CSE Publications - Report Abstract
CSE-2004-2
Title : A FRAMEWORK FOR SUPPORTING AND ENFORCING RBAC AND ITS EXTENSIONS IN A SEAMLESS MANNER
Type : Technical Report
Author(s) : Raman Adaikkalavan and Sharma Chakravarthy
Abstract : Role-Based Access Control (RBAC) has proven as a cost effective as well as a practical solution for authorization management in large enterprises. In the recent past, RBAC has been widely explored and there have been several extensions to it. Current systems do not enforce standard RBAC features and its extensions in a seamless way, which is essential to make RBAC even better-suited for a wide range of applications. In this paper, we propose an Event-Driven RBAC (ED-RBAC) framework that uses Event-Condition-Action (ECA) Rules for enforcing standard RBAC features and its extensions, such as the Generalized Temporal RBAC (GTRBAC) in a seamless way.
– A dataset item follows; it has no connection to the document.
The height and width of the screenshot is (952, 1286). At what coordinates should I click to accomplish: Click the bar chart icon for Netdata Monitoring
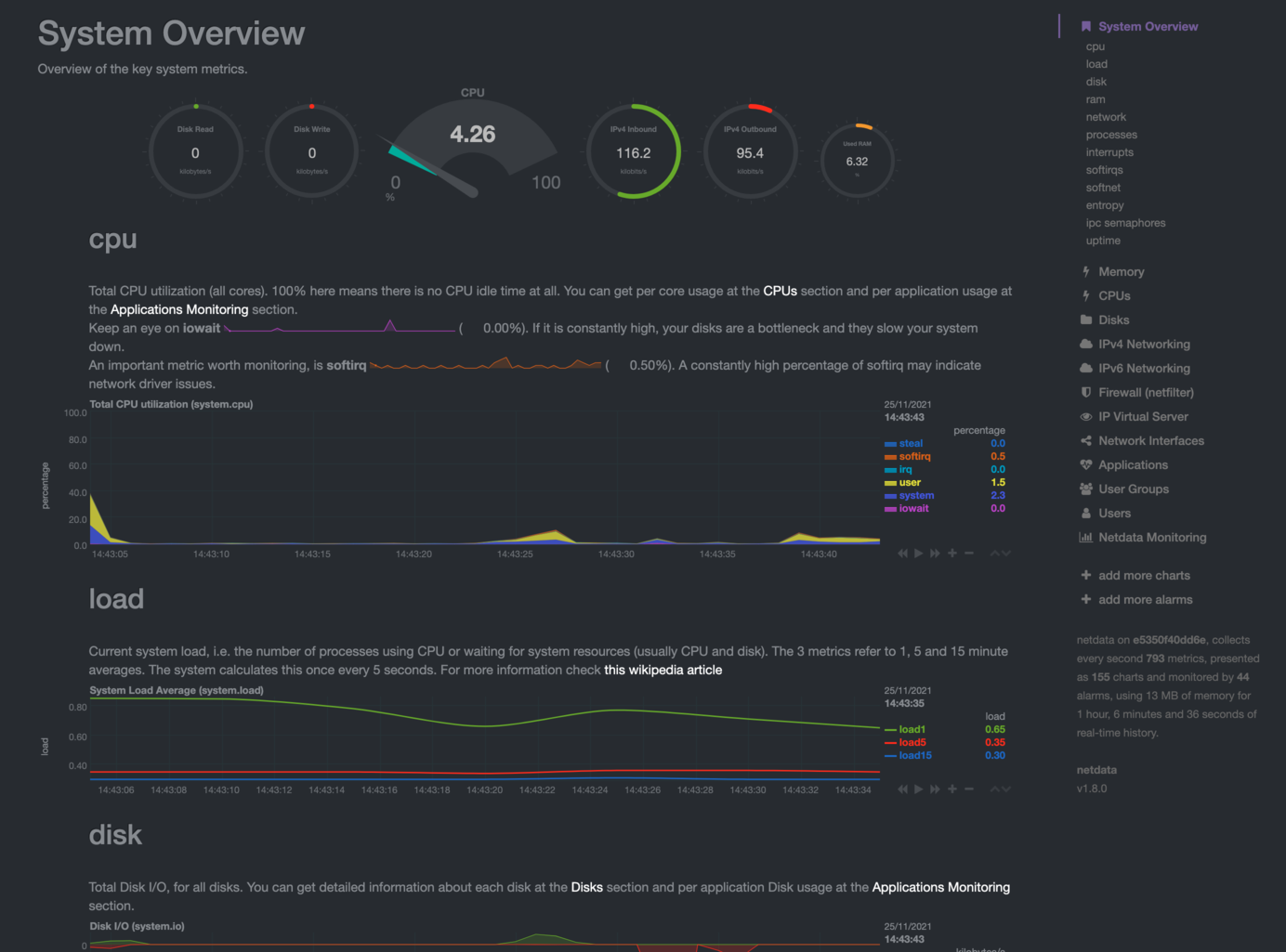point(1085,538)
Unlike other models, where authorization rules are defined by the enterprise, in our framework authorization rules are generated automatically from the enterprise security policy and are used for dynamic user-role assignment, seamless enforcement of diverse constraints, role deactivations, and so on. Automatic generation of authorization rules is indispensable, since thousands of rules are required for authorization management when there are hundreds of roles. In addition, conditions/constraints specification has been generalized so that this approach can support current and future extensions.